**Material for this task:**
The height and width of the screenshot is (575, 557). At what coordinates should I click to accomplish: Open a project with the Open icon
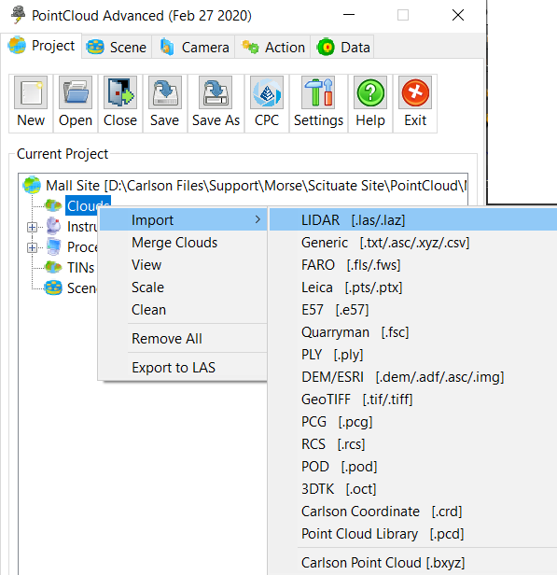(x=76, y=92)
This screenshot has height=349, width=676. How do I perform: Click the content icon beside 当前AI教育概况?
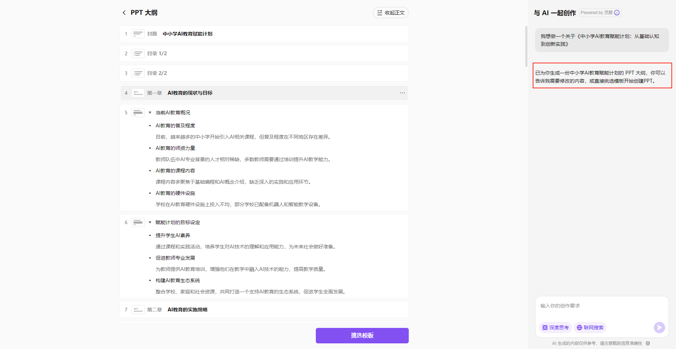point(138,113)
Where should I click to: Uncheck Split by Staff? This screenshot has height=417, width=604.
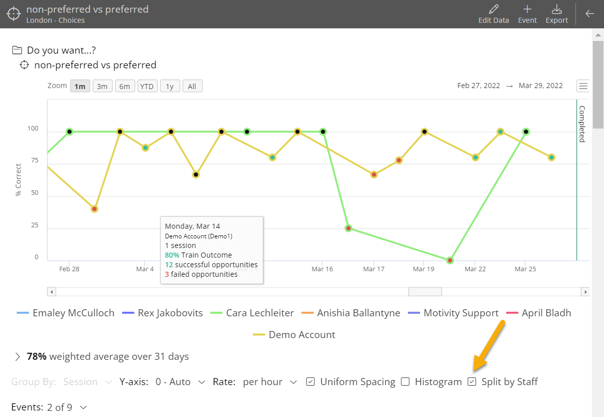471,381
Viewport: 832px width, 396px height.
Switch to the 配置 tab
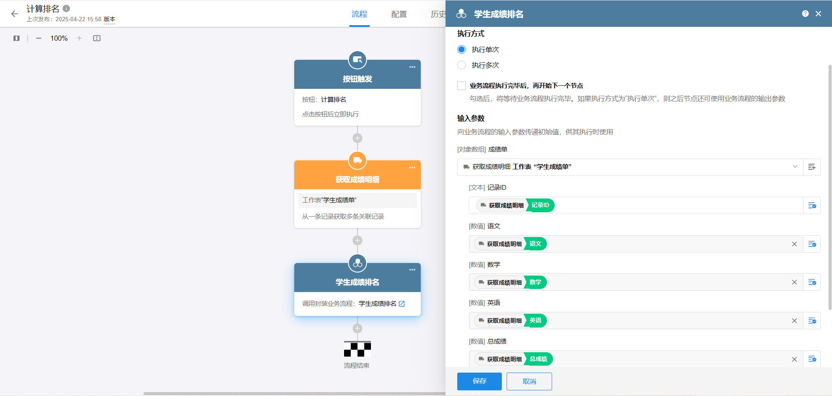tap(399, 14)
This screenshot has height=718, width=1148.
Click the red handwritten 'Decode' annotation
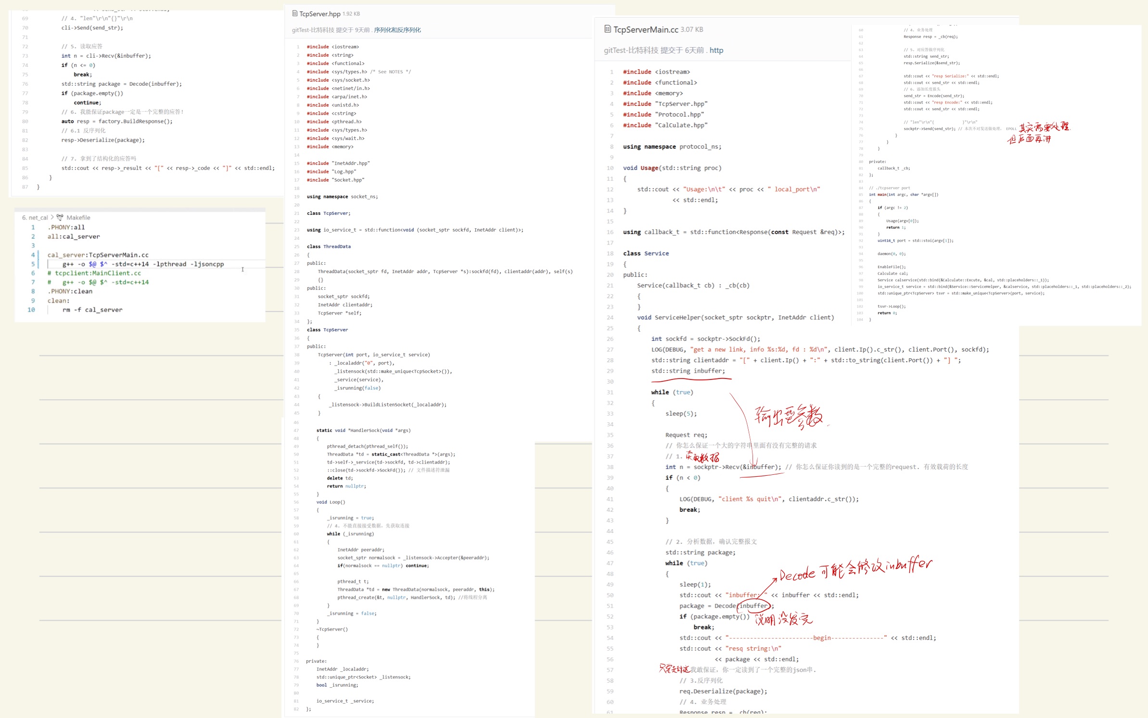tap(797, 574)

* * *

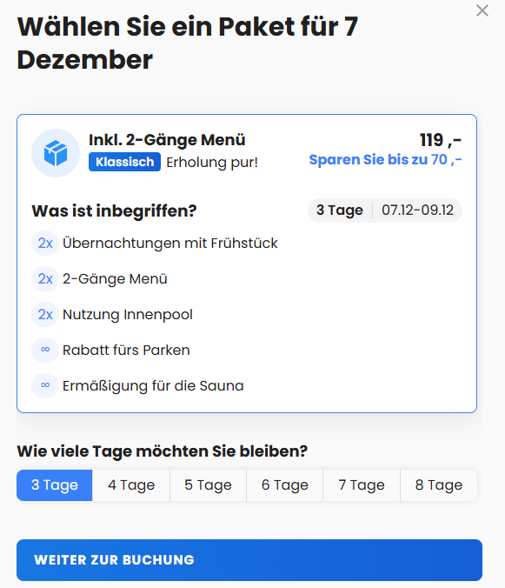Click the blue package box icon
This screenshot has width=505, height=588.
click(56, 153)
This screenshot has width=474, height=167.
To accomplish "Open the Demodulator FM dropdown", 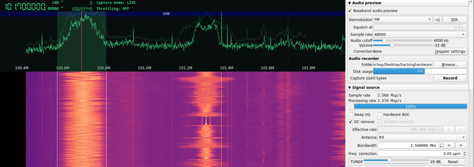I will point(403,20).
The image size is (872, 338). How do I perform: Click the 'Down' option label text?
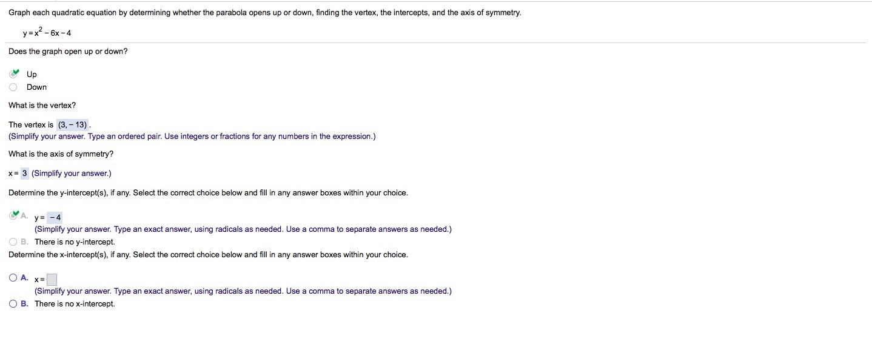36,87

---

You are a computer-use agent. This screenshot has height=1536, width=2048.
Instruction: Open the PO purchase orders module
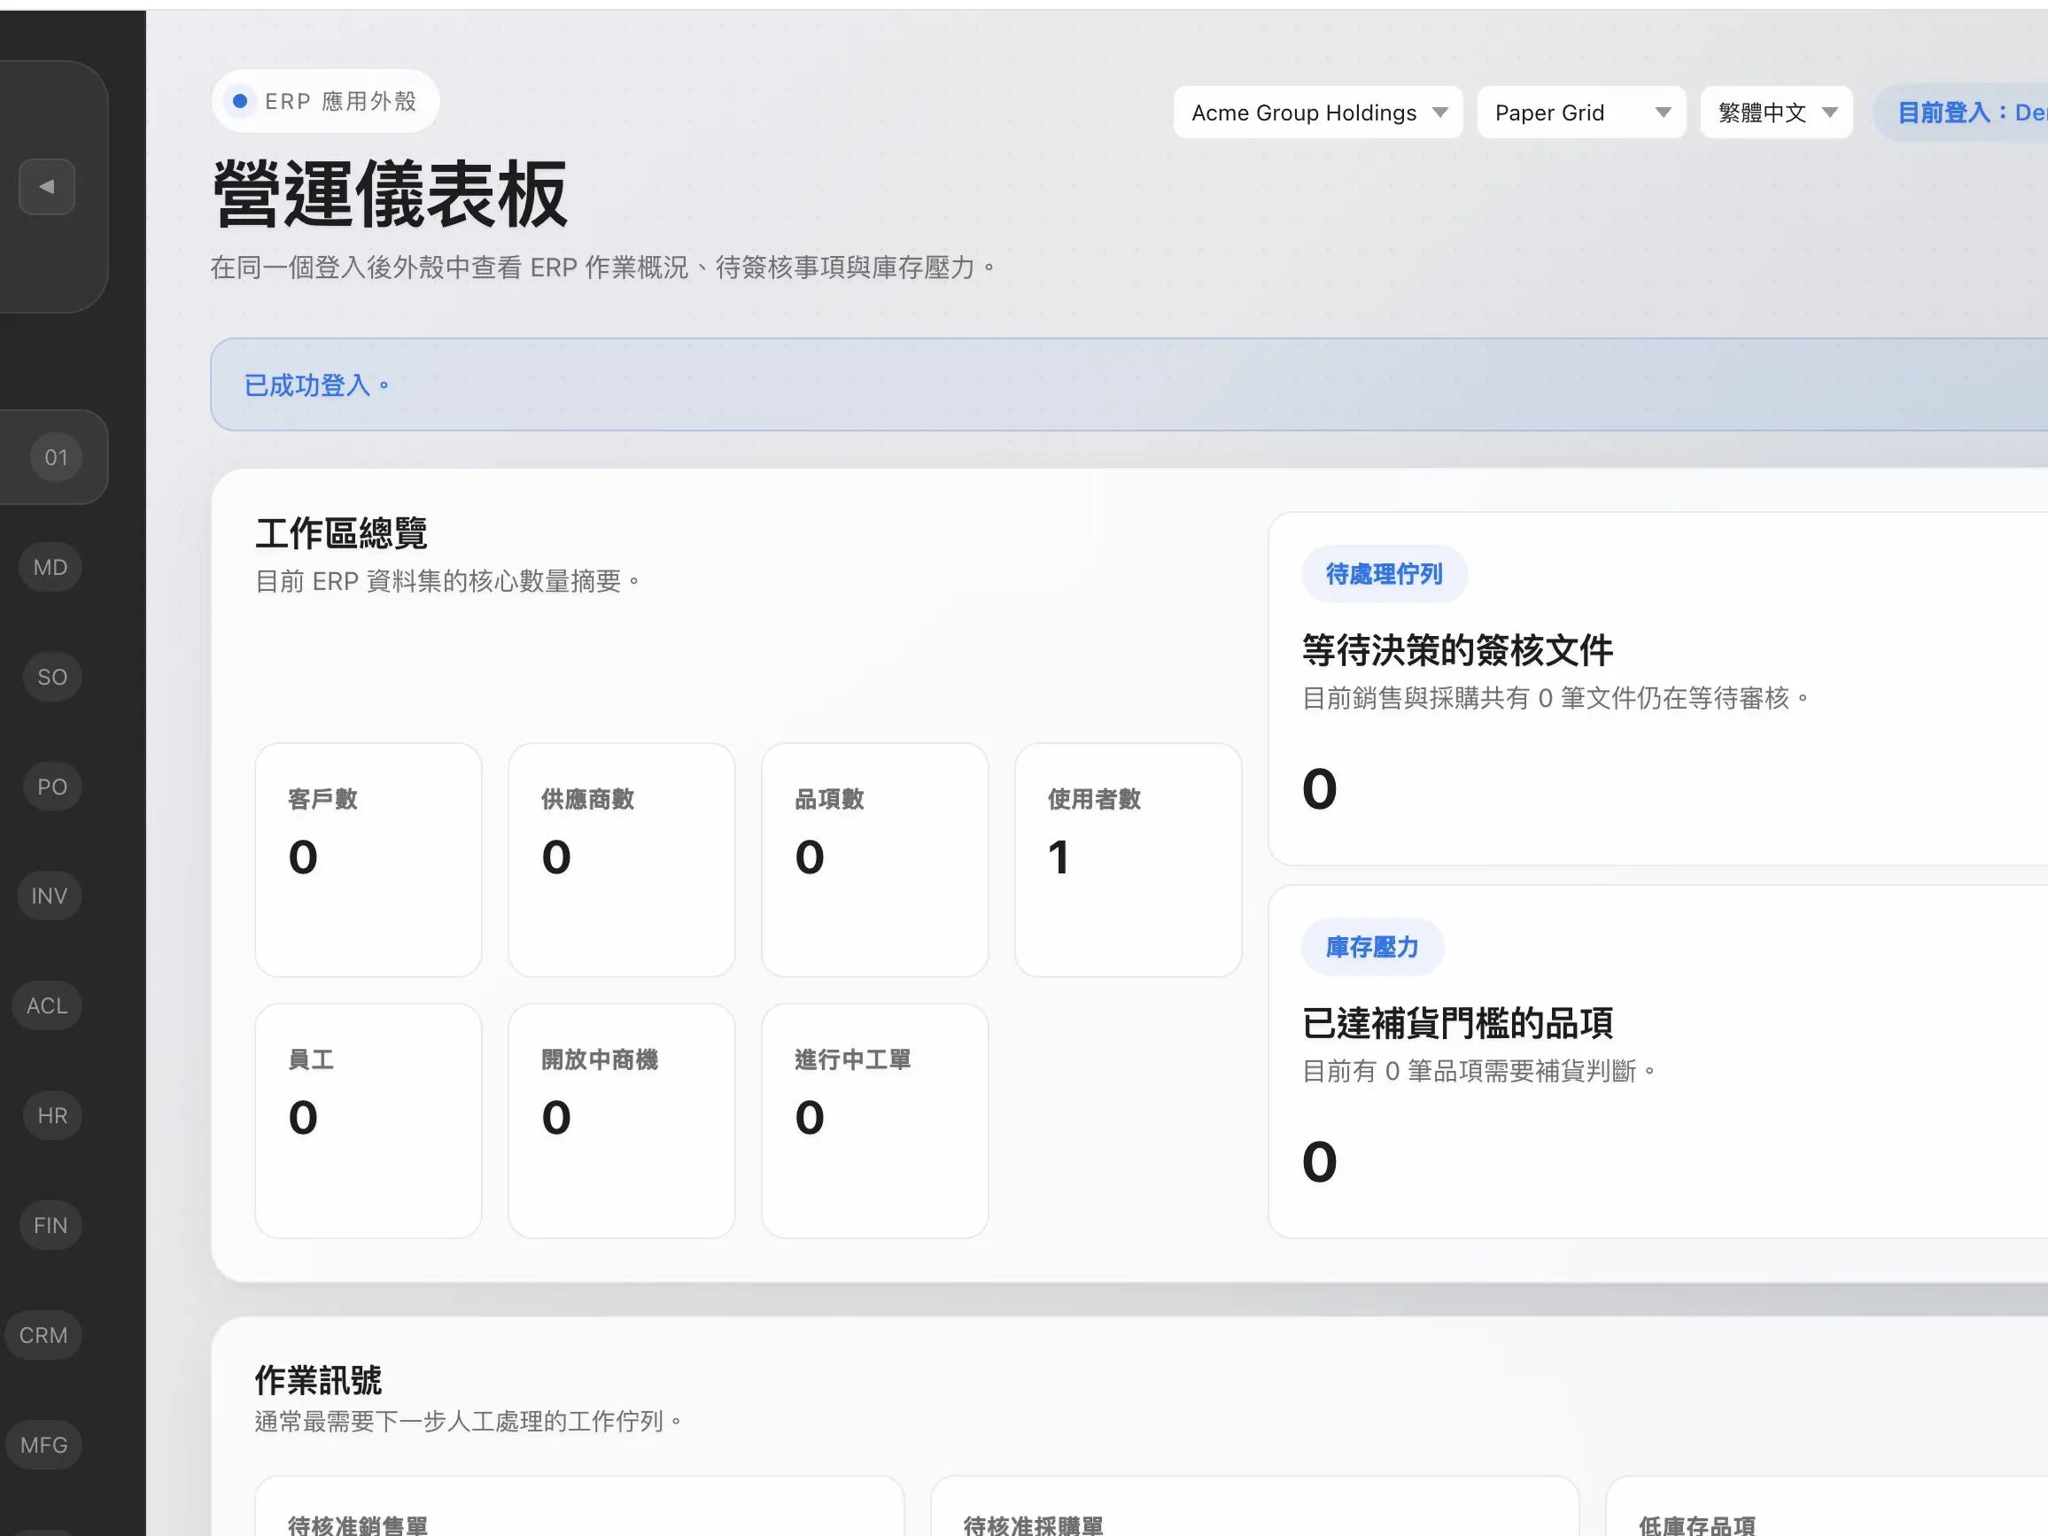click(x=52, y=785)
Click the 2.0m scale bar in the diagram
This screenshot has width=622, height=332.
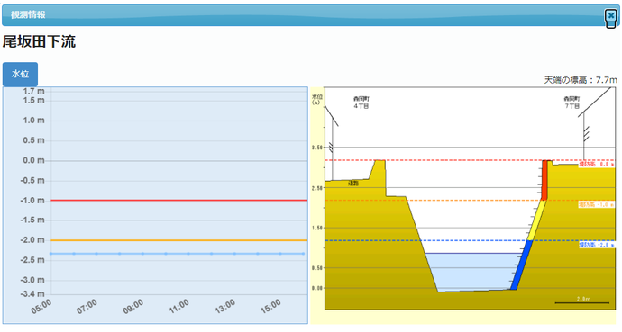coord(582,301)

**Problem:** Express the entries from the line with "The height and" to the line with "point(138,113)" as a two-column CSV headed request and answer, with one row per entry and each field quoted, turning any line breaks into spaces. Leave the pictures out.

**Result:**
request,answer
"The height and width of the screenshot is (575, 557). At what coordinates should I click to accomplish: Open a project with the Open icon","(x=76, y=92)"
"This screenshot has height=349, width=676. How do I perform: Click the content icon beside 当前AI教育概况?","point(138,113)"